Most people have heard about Powers of Attorney, usually through involvement with a family member. Powers of Attorney are important appointments which help plan for the unexpected contingencies in life. The appointment of Enduring Guardians are just as important. While Powers of Attorney let you appoint someone to manage your financial affairs (in the event that you are unable to do so yourself) Enduring Guardians deal with lifestyle decisions, such as where you might live or what type of health care you receive.
We tend to think about the need for Powers of Attorney or Enduring Guardians when we start to get close to retirement. However, often life throws at us a curve ball that is unexpected. That is why it is important to consider appointing someone as your attorney or enduring guardian even when you are young and in good health.
It is preferable to appoint someone you trust and prefer rather than potentially leaving to the Guardianship Tribunal to appoint someone. A recent case before the Tribunal illustrates this.

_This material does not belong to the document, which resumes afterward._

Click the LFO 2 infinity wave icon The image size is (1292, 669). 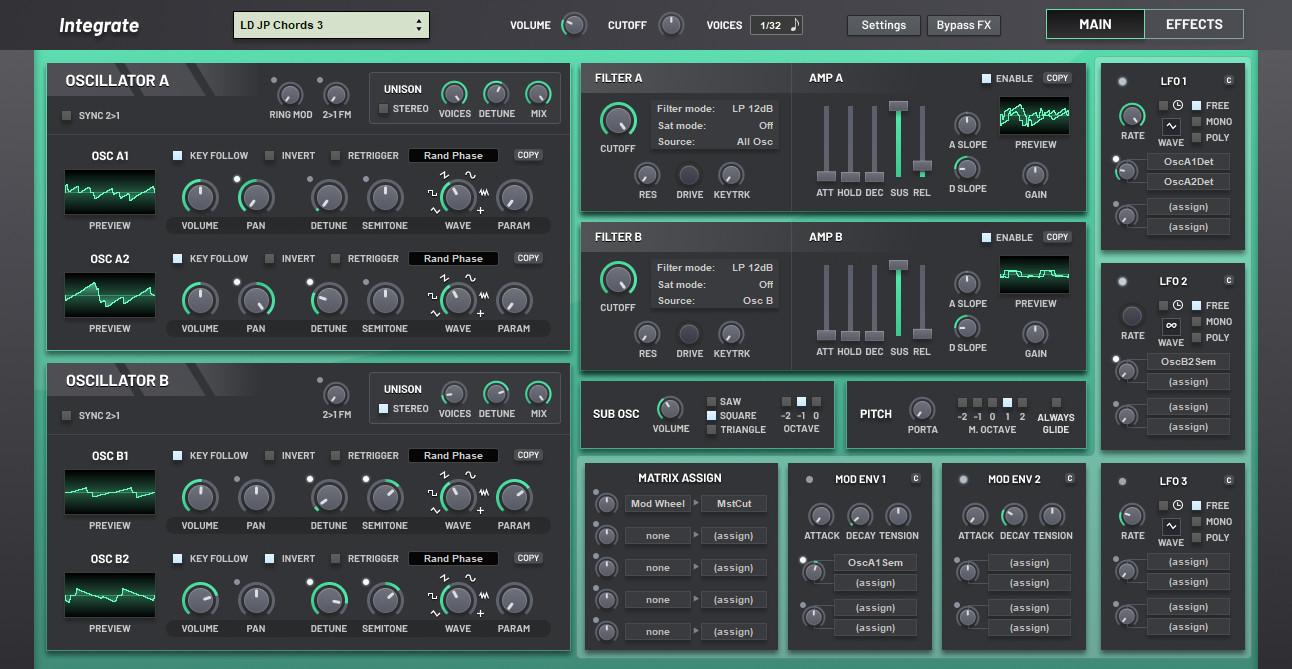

The subject person was 40 years old who had suffered a severe cerebral haemorrhage. She was living with her parents and was separated from her husband. Her former husband had made the application to the Tribunal to be her guardian as he did not believe that she was getting proper health care.
There was evidence presented to the Tribunal from some of her doctors which can be summarised as follows:
- Her disability affected her capacity to make decisions regarding her accommodation, health and medical care;
- She was deprived of assistance needed to overcome her anxiety as members of her family were not facilitating her care;
- Members of the family had arranged non-Western medical therapies, such as spiritual healing;
- Decisions made by family members restrict her access to rehabilitation therapy during the most vital stages of recovery.
After weighing the evidence up, the Tribunal appointed the Public Guardian as her guardian. The decision regarding her wellbeing was therefore taken out of the hands of her family members. There was no evidence regarding what therapies or interventions she preferred.
Accordingly, it is a good idea to appoint someone you trust and discuss with them what you treatment you expect so as to avoid unforseen consequences.